What You Will Learn:

• How to know if you are being attacked?
• Intrusion Detection vs Firewalls
• Network IDS vs Hostbased IDS
• How do IDS systems work?
• Where to place IDS on your network
• Understanding Cyberthreats and Countermeasures
• What you can do to secure your network now
• Insourcing & Outsourcing Options: case studies

Cryptography for Beginners: What is it and how can I use it?

• Jim Litchko, IMSI

KEY, RSA, PKI, SET, SSL, VPN, PGP - as in all things technical or bureaucratic, the three letter acronyms surrounding e-commerce can present a conundrum to information professionals charged with securing the business transactions of their company. This session bridges the technical, the bureaucratic, and the social. It will explain cryptographic basics, but concentrate on the tools and methods necessary for privacy for business transactions and how they are and will be used in electronic commerce. This is not a technical presentation to discuss technical characteristics of the schemes. The session is specifically aimed at the individual who cares less about the mathematics behind the techniques and more about the what, why, and how of cryptographic tools for protecting digital information. The word "practical" is key; no one should be scared away thinking this will be too technical. Using blocks, pens, hoses, rope and real-world case studies, the instructor will explain what secret key and public and hashing algorithms are and how they solve the security problems for electronic commerce and everyday security problems. More importantly, the students will learn when it is appropriate to use cryptography and when it is not. Examples will include military, banking, internet gambling, healthcare, and many others.
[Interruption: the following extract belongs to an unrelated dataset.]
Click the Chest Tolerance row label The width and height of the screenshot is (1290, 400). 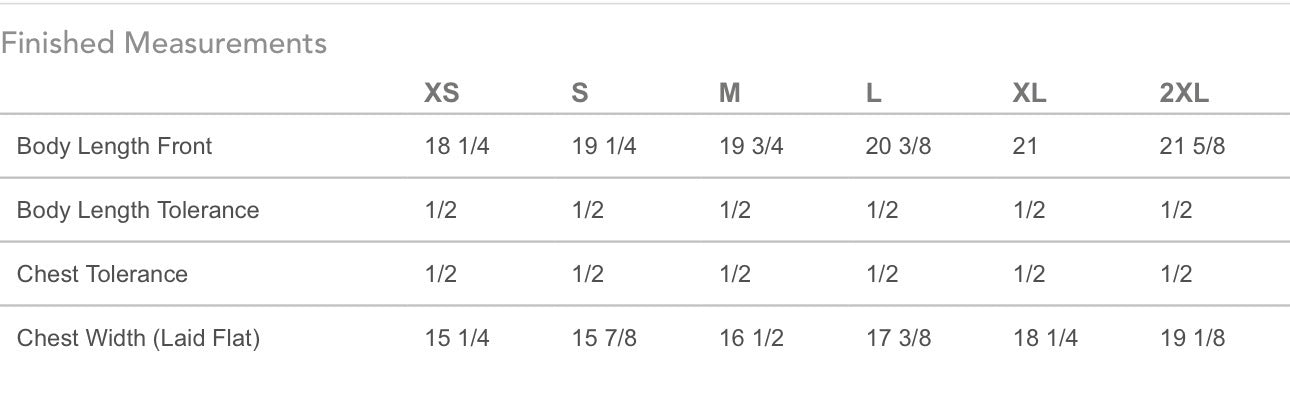pos(102,274)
Securing A Public Web Server

• Shawn Hernan, CERT® Coordination Center

The world wide web is one of the most important ways for organizations to publish information; however care must be taken in setting up and operating a public web site to reduce security concerns and vulnerabilities. This workshop will describe how to secure a public web site and describe current vulnerabilities that are being exploited and how to mitigate them. Topics covered include:

• Networks, Routers, and Firewalls
• Client-side security
• Content creation and delivery
• Checksum on static pages
• Host security
• Certificates
• MIME issues
• Cookies
• State in a stateless world
• Trusting untrustworthy data
• CGI issues
• Active Content

Protection Profiles * Turning a Good Idea Into a Registered Standard

• Murray Donaldson, CESG, UK
• Lynne Ambuel, TRW, USA

This workshop will provide the attendee with enough information to express their security requirements in the form of a Protection Profile; which can then be registered for international use. It will cover all aspects of Protection Profiles, including when and how to have one developed, evaluated, certified and registered. Common problems and mistakes in building Protection Profiles will be explained and hints provided on how best to express IT security needs in a Protection Profile. Examples will be used extensively to compare and contrast the different ways to express Protection Profile contents.
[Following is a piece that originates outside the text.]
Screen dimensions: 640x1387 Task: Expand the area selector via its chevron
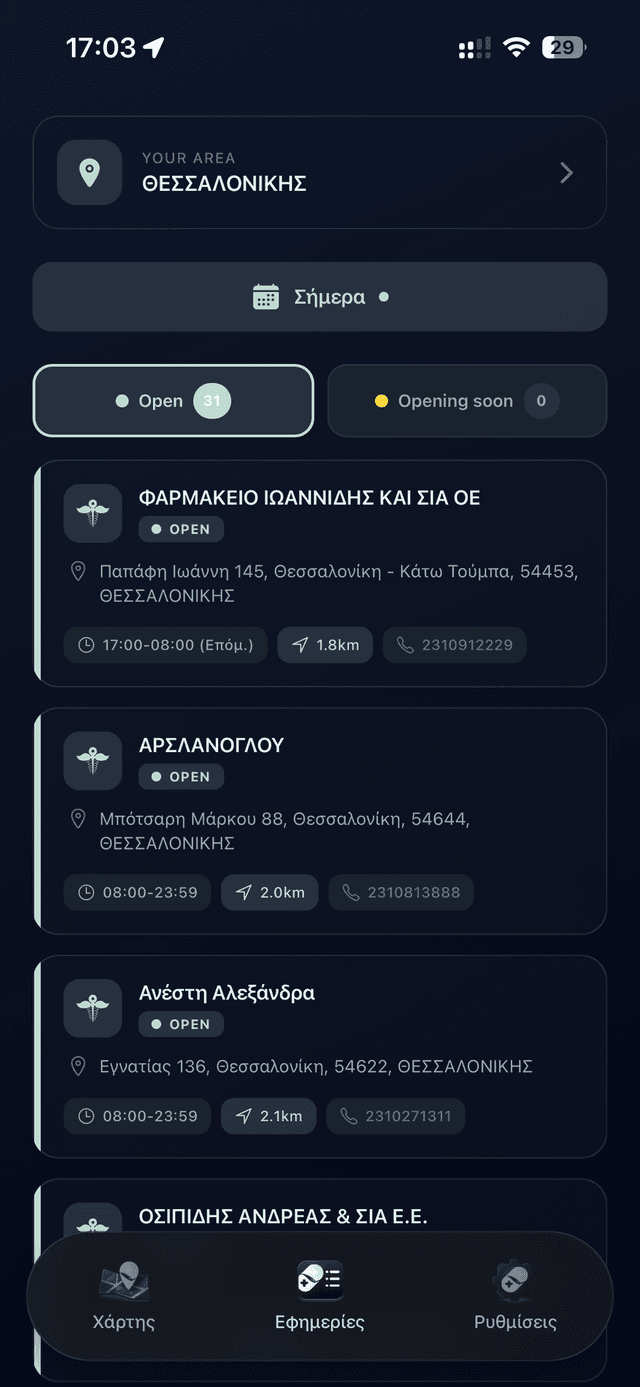566,172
Attack Techniques and Defenses

• Rik Farrow, CSI

In this condensed version of Computer Security Institute's popular 2-day technical course, instructor Rik Farrow exposes the methods currently being used to perpetrate network attacks: scanning networks, identifying systems based on their responses to TCP packets or by the pattern of services offered, breaking into these systems, gaining administrative privileges, installing tools to hide the attackers presence, installing backdoors, and other related techniques. Based on an understanding of attack methods, you will also explore viable countermeasures to most attacks, tools used by attackers for scanning and break-in, typical 'debris' left by both successful and unsuccessful attacks. Tools covered include dig, nmap, sscan, strobe, NAT, loki2, lrkr4, imap-ex, and other exploits.